### [EXERCISE GOAL]
In the records below, find the line that contains "プライバシーポリシー (93, 2365)" and the line that contains "[イベント情報] (982, 1777)", then retype exactly those two lines and every line between them.

### [DATA TO USE]
□ □ □ □ □
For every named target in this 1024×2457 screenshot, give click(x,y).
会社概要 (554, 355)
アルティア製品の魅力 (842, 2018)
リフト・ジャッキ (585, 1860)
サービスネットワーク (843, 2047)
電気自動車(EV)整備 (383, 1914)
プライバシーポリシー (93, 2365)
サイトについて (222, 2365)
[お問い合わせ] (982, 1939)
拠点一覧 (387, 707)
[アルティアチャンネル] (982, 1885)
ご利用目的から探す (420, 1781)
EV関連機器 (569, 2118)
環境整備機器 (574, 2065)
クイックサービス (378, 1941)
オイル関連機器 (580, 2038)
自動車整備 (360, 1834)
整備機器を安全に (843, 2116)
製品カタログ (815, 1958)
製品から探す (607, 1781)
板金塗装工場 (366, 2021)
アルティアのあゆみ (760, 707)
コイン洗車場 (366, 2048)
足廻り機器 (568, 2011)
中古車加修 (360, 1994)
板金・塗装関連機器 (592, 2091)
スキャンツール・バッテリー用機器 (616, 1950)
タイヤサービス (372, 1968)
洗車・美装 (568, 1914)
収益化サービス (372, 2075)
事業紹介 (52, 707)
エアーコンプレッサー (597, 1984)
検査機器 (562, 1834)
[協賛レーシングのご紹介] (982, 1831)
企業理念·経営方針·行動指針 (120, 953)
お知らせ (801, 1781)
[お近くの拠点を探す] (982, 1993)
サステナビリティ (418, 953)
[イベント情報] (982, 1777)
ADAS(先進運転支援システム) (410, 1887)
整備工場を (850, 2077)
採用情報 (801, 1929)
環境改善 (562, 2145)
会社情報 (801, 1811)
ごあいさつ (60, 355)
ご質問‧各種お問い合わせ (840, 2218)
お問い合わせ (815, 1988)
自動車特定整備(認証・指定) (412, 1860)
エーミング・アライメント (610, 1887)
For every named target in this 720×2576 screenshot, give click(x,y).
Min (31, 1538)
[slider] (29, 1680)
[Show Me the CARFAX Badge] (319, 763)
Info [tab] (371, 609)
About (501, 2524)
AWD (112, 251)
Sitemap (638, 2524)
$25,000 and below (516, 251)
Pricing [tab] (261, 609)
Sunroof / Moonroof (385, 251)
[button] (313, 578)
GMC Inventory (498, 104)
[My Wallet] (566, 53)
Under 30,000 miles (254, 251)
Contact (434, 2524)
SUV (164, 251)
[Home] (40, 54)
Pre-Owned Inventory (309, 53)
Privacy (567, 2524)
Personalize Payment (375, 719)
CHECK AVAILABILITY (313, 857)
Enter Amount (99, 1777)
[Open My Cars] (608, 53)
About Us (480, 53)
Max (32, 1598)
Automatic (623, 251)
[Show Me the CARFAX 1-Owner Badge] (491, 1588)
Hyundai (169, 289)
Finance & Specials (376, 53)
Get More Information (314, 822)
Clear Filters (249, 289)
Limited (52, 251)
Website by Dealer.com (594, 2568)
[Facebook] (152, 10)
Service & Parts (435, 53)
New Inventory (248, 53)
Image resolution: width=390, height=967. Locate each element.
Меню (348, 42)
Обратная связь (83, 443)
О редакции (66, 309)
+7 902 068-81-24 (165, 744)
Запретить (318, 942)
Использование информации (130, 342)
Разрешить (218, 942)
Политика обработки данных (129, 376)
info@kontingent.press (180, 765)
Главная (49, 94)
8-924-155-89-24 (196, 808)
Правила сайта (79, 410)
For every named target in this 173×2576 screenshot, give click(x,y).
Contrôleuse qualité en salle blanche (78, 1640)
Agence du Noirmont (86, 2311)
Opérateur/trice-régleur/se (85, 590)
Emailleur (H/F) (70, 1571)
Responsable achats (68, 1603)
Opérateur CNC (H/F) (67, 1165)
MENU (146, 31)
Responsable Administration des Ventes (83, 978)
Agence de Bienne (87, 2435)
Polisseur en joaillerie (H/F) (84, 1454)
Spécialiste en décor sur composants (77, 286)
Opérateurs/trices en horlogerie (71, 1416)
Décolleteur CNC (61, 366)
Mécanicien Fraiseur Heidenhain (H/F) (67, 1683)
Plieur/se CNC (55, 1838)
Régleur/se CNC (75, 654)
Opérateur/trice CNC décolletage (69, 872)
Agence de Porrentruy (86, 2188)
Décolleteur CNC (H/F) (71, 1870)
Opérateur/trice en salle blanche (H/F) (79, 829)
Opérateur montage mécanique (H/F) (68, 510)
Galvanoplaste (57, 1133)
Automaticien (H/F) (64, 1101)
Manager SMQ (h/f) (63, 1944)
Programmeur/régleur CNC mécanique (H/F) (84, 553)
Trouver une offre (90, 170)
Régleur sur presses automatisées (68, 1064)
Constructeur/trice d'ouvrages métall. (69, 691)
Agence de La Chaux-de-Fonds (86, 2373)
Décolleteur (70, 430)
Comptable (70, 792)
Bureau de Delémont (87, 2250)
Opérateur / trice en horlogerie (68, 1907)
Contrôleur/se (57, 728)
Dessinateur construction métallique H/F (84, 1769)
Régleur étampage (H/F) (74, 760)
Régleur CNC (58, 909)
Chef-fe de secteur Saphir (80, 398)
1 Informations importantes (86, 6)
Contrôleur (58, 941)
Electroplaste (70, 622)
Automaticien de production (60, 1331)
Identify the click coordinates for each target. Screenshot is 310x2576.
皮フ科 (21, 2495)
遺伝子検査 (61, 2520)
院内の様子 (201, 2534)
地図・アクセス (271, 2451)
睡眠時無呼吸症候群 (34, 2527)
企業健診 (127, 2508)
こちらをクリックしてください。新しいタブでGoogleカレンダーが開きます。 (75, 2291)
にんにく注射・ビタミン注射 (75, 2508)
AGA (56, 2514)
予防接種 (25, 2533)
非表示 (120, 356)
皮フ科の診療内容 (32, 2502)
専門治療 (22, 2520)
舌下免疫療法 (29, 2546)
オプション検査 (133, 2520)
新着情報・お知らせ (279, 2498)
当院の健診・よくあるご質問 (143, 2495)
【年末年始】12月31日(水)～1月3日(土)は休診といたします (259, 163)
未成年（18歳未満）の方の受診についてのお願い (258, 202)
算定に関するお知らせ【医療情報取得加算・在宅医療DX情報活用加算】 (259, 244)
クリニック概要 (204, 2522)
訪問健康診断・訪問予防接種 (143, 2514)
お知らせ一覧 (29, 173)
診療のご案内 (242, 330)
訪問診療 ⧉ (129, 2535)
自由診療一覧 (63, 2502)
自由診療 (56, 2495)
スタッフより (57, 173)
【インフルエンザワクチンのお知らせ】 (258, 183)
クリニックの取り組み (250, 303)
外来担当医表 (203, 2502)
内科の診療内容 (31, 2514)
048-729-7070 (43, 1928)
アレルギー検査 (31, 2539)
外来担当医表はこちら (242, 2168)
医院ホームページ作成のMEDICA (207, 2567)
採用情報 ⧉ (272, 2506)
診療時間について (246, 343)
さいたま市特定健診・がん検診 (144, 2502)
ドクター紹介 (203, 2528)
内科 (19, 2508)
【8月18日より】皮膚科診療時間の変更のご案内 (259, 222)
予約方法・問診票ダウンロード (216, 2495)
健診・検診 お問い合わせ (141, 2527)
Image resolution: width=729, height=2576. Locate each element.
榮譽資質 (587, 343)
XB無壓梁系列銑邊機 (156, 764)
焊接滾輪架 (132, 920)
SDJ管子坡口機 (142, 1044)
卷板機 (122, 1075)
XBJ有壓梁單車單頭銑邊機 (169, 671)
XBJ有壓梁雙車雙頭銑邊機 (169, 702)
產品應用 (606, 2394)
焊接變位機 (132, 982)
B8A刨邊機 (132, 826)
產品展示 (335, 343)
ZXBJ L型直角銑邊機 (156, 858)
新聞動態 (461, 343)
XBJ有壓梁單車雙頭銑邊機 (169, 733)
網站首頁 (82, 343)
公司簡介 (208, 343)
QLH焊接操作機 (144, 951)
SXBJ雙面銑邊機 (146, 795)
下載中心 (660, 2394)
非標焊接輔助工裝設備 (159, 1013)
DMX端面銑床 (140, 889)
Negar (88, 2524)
□ □ □ □ □
### [YOUR SOLUTION]
プライバシーポリシー (93, 2365)
サイトについて (222, 2365)
[お問い合わせ] (982, 1939)
拠点一覧 (387, 707)
[アルティアチャンネル] (982, 1885)
ご利用目的から探す (420, 1781)
EV関連機器 (569, 2118)
環境整備機器 (574, 2065)
クイックサービス (378, 1941)
オイル関連機器 (580, 2038)
自動車整備 (360, 1834)
整備機器を安全に (843, 2116)
製品カタログ (815, 1958)
製品から探す (607, 1781)
板金塗装工場 (366, 2021)
アルティアのあゆみ (760, 707)
コイン洗車場 (366, 2048)
足廻り機器 (568, 2011)
中古車加修 (360, 1994)
板金・塗装関連機器 (592, 2091)
スキャンツール・バッテリー用機器 (616, 1950)
タイヤサービス (372, 1968)
洗車・美装 (568, 1914)
収益化サービス (372, 2075)
事業紹介 (52, 707)
エアーコンプレッサー (597, 1984)
検査機器 (562, 1834)
[協賛レーシングのご紹介] (982, 1831)
企業理念·経営方針·行動指針 (120, 953)
お知らせ (801, 1781)
[お近くの拠点を探す] (982, 1993)
サステナビリティ (418, 953)
[イベント情報] (982, 1777)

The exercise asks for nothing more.